Across the listing below, how many lines include the word "height"? The answer is that number, with nothing added.

> _Task data_:
BEGIN
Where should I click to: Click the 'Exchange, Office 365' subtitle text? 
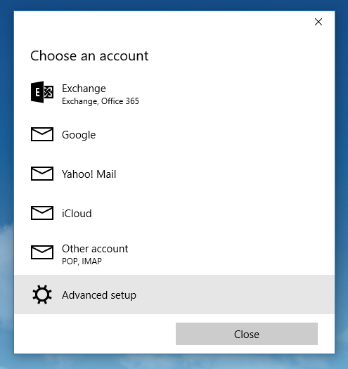point(101,101)
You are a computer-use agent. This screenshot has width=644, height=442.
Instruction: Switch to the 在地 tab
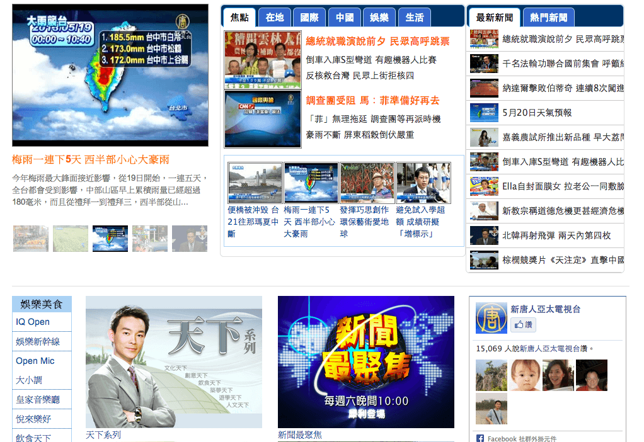click(x=275, y=16)
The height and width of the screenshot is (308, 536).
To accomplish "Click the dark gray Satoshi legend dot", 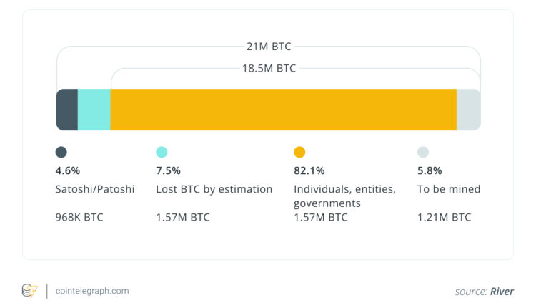I will click(x=61, y=152).
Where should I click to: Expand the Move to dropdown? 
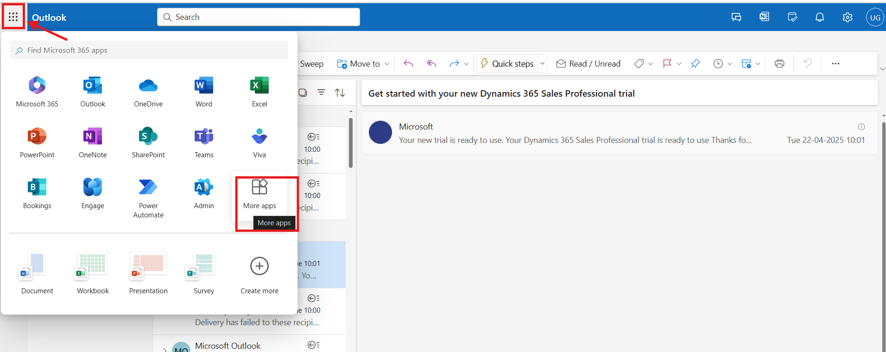tap(387, 64)
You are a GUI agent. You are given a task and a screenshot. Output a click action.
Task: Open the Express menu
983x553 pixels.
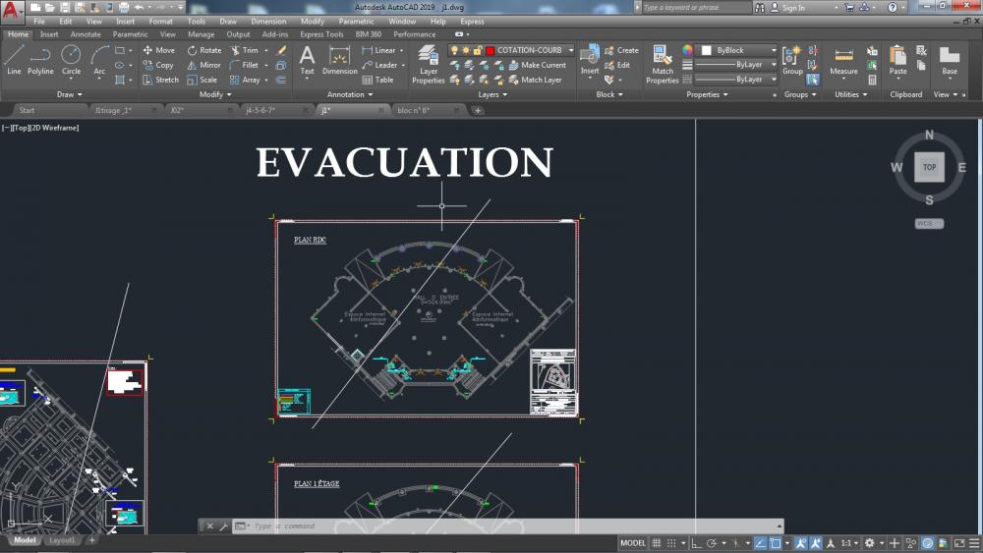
END
> _Exercise answer_:
2